Securities to be registered pursuant to Section 12(g) of the Act: None
EXPLANATORY NOTE
This Amendment No. 1 to Form 8-A is being filed by the registrant for the purpose of amending and
supplementing the description of the registrants securities contained in the original Form 8-A
filed by the registrant with the Securities and Exchange Commission on November 20, 2008.
Capitalized terms used without definition herein shall have the meaning set forth in the
Shareholder Rights Agreement, dated November 14, 2008 (the Rights Agreement), by and between
Insulet Corporation (the Company) and Computershare Trust Company, N.A., as rights agent (the
Rights Agent).
Item 1. Description of Registrants Securities to be Registered.
Amendment to Rights Agreement
In connection with the Company entering into the Securities Purchase Agreement dated as of
September 25, 2009 by and among the Company and the Deerfield Parties (as defined below), the
Company entered into the Rights Amendment with the Rights Agent. The Rights Amendment, among other
things, renders the Rights Agreement inapplicable to the acquisition of shares of Common Stock, par
value $0.001 per share (Common Stock) by Deerfield Private Design Fund, L.P. (DPDF), Deerfield
Private Design International, L.P. (DPDI), Deerfield Partners, L.P. (DP) and Deerfield
International Limited (collectively with DPDF, DPDI and DP, the Deerfield Parties), pursuant to
the Securities Purchase Agreement and the transactions contemplated by the Securities Purchase
Agreement. The Rights Amendment provides that acquisition of shares of Common Stock by the
Deerfield Parties will not result in either the Deerfield Parties or any of their Affiliates or
Associates being deemed an Acquiring Person. In addition, the Rights Amendment provides that a
Distribution Date shall not be deemed to have occurred, and that the Rights will not separate
from the shares of Common Stock, in each case, by reason of the Deerfield Parties acquisition of
shares of Common Stock pursuant to the Securities Purchase Agreement and the transactions
contemplated by the Securities Purchase Agreement.

- **GOALS**
(1) Answer these from the Form 8-A amendment above:
(a) On what date was the original Form 8-A filed with the Securities and Exchange Commission?
(b) Which company acts as rights agent under the Rights Agreement?
(c) What is the par value per share of the Common Stock?
(2) Extend the Form 8-A amendment above with a few more sentences, starting right after its last sentence.

- **SUPPLIED DATA**
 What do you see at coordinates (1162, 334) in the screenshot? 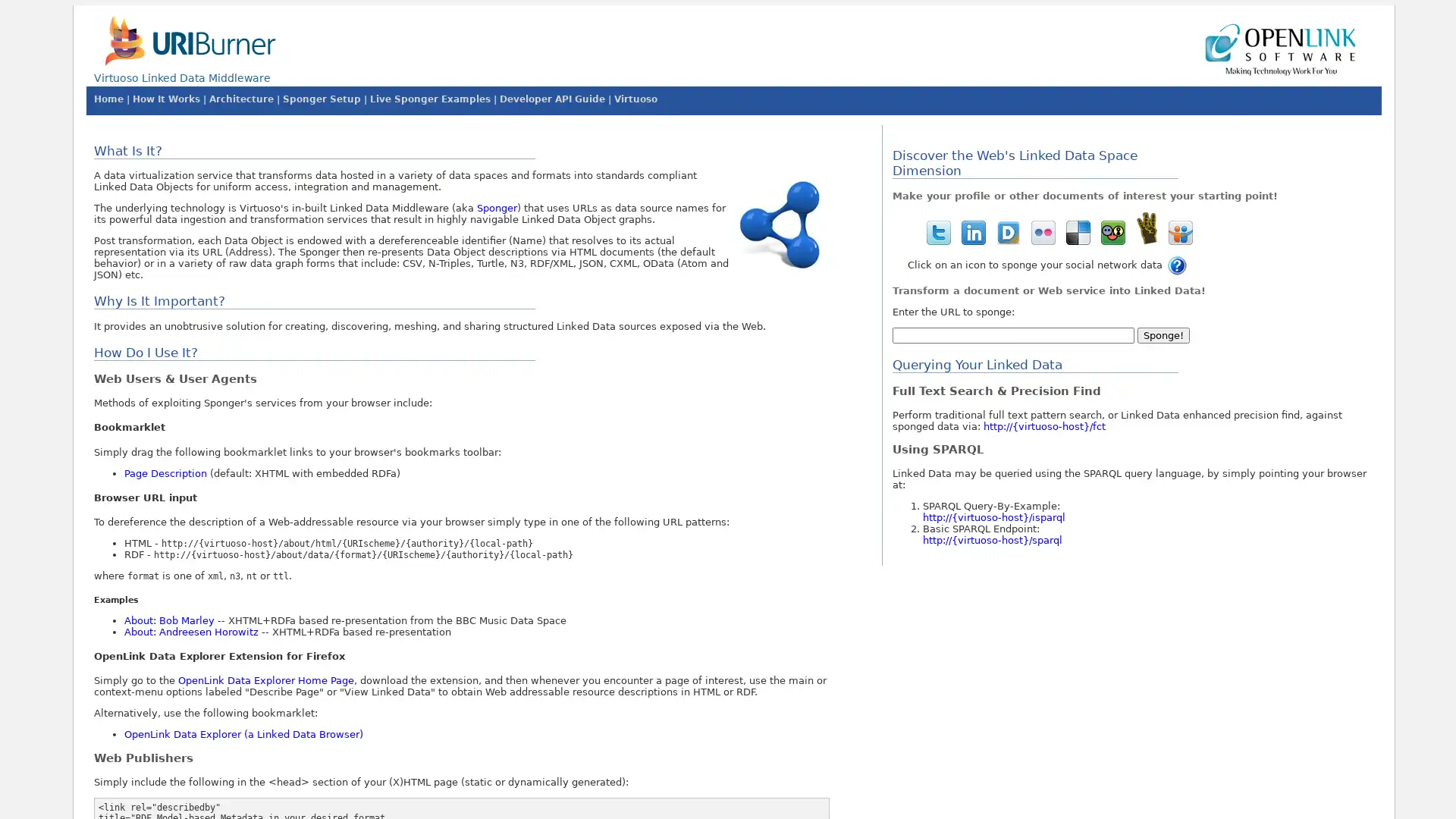
I see `Sponge!` at bounding box center [1162, 334].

- **IN RESPONSE**
(1)
(a) November 20, 2008
(b) Computershare Trust Company, N.A.
(c) $0.001

(2)
Miscellaneous
The Rights Agreement and the Rights Amendment are filed as Exhibits 4.1 and 4.2 to this
Amendment No. 1 to Form 8-A and incorporated herein by reference. The above description of the
material terms of the Amendment as they relate to the Rights Agreement is qualified in its entirety
by reference to such exhibits.
Item 2. Exhibits.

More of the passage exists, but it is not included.